You have a fine system there otherwise, but ease our minds with a full spec list and remove the odd stick of ram ;)
 
Sorry for taking so much time to respond..

My full system and average temperatures:

Case:
Aerocool Strike-X
PSU:
SuperFlower Leadex GOLD 650W Fully Modular "80 Plus Gold" Power Supply - Black
Motherboard: ~27 C
GIGABYTE GA-Z97P-D3
Processor: ~30 C
Intel Core i7-4790 3.60GHz (Haswell) Socket LGA1150 Processor - Retail
Processor Cooling:
Deepcool Lucifer
RAM:
TeamGroup Elite Black 16GB (2x8GB) DDR3 PC3-12800C11 1600MHz Dual Channel Kit (TPKD316G1600HC11DC01)
2x 2GB DDR3-1333 DDR3 SDRAM "GoodRAM"
GPU: ~32 C
MSI GeForce GTX 970 Gaming Edition 4096MB GDDR5 PCI-Express Graphics Card
SSD:
Crucial CT240M500 ~30 C
Crucial CT256MX100 ~30 C
HDD:
Hitachi HDS7211616PLA380 ~32 C
Hitachi HDS722020ALA330 ~33 C
Seagate ST1000DM003-1CH162 ~25 C
DVD drive:
LG GH24NSB0

System: Microsoft Windows 7 Ultimate

The "GoodRAM" RAM is definitely ok because I was running on it before for a few years. I ran the memory test and there were no problems detected. I hope I still keep it inside...I am not sure If they are compatible...
When my PC is idle, 3GB of ram is already used. That would make just 13 GB left for anything else to run. When I open a random project It goes up to 10GB instantly.

I completely disabled virtual memory in my system to keep my disks away from being busy with it. I want to focus on using RAM only.
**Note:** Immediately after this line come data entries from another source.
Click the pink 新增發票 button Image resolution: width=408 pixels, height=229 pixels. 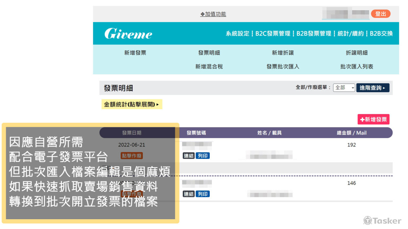tap(373, 119)
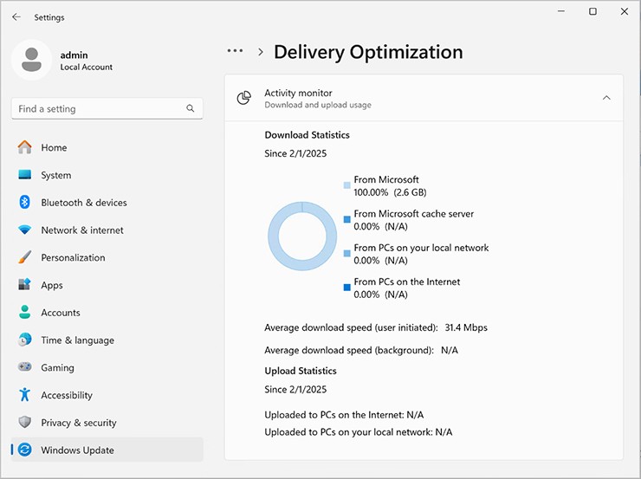Click the breadcrumb chevron before Delivery Optimization

[260, 52]
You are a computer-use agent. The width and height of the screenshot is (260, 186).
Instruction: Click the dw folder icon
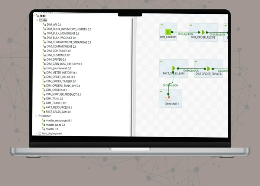click(x=40, y=20)
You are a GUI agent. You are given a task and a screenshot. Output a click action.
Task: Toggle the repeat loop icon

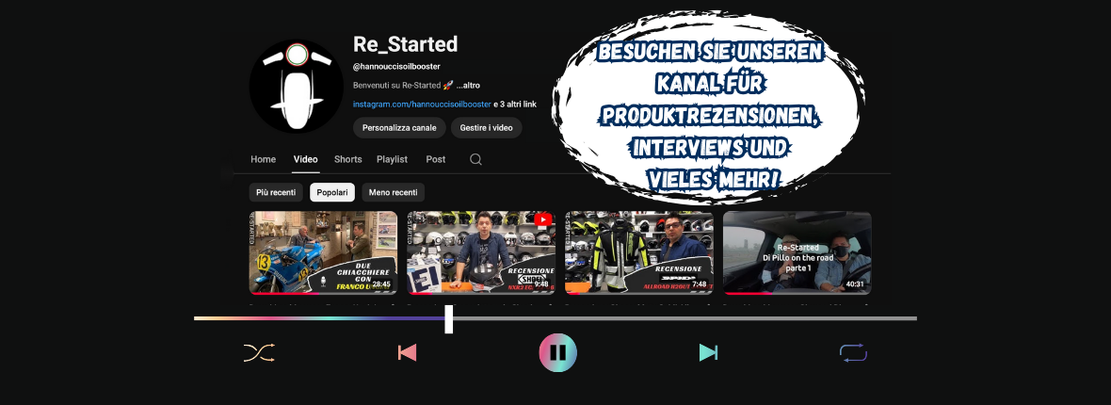click(x=853, y=353)
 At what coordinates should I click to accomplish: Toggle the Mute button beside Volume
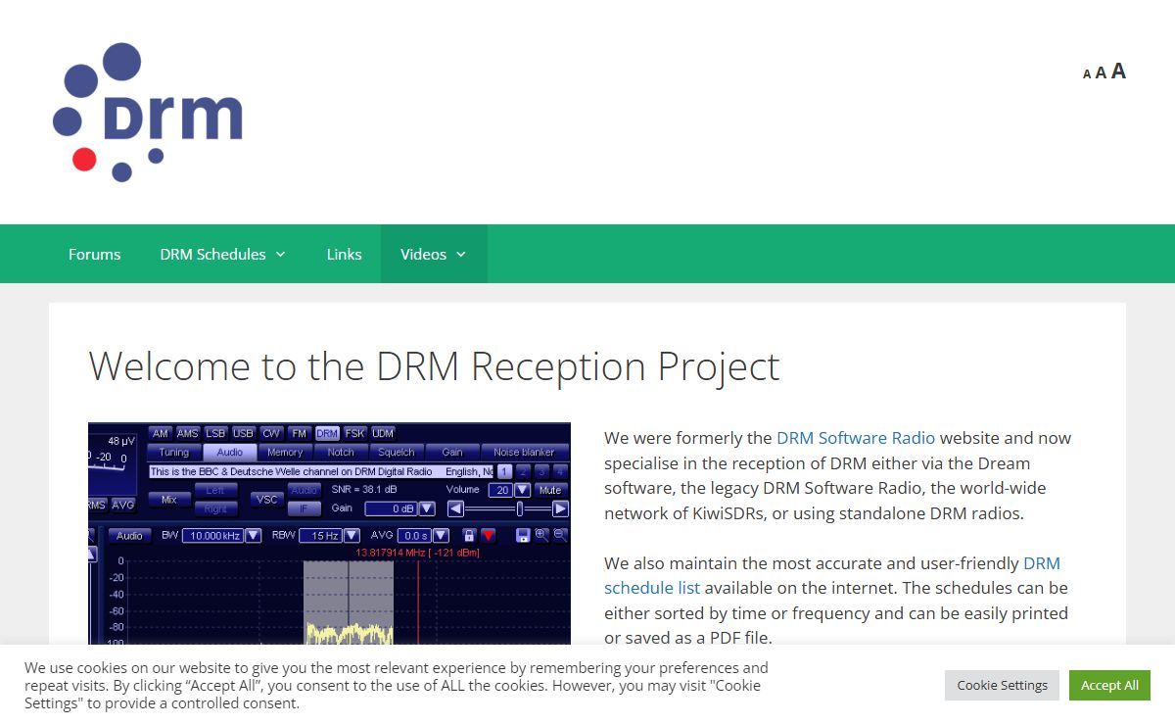pos(550,490)
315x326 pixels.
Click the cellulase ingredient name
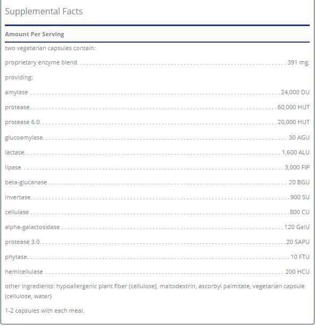(17, 212)
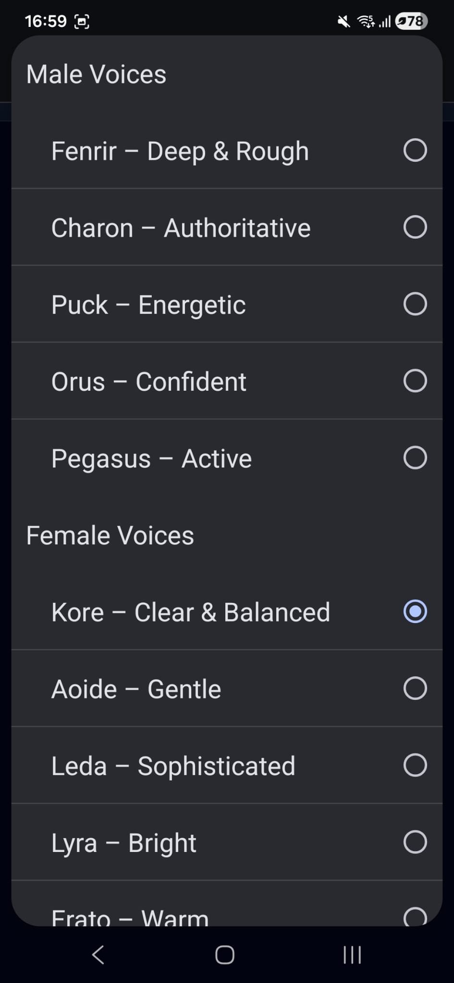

I also ran error checks on all of my disks and there were no problems detected, nothing.

My screen resolution is 1600x900. This is pretty much the best I can get with a color-accurate monitor.

I am using this PC for heavier graphic work. I am a digital artist and work on projects often bigger than 4000x4000 pixels, always more than 10 layers thick. I am using mainly Photoshop. I also make 3D models (Usually Sci-Fi vehicles so it always involves many details and complex shapes.)

I use my SSD's for installed applications, system files and my work. Basically stuff I always use.
On HDD's I usually store old work, archives, backups and things I rarely need. Basically stuff I rarely use.

I also hope I didn't make a mistake listening to my friend and buying a "Super power, cutting edge technology processor, perfect for photoshop!!" Intel Core i7 processor that was supposed to make my work fast and smooth...
 
Keep the random 4GB out of the PC, I wouldn't want a mismatch of RAM that bad in any system, 16GB is more than enough.

Having 10GB of RAM used isn't a bad thing, what else would you do with RAM otherwise, especially when loading large Photoshop images and projects.

The i7 is great for your work.

In your position, I would remove the 4GB of RAM, remove all drives besides the SSD you want to install the OS on and do a fresh install, then re-attach the drives & see how it plays. When installing Windows it will put files onto other attached drives, not sure why entirely but can cause issues if it can't access those files at any time.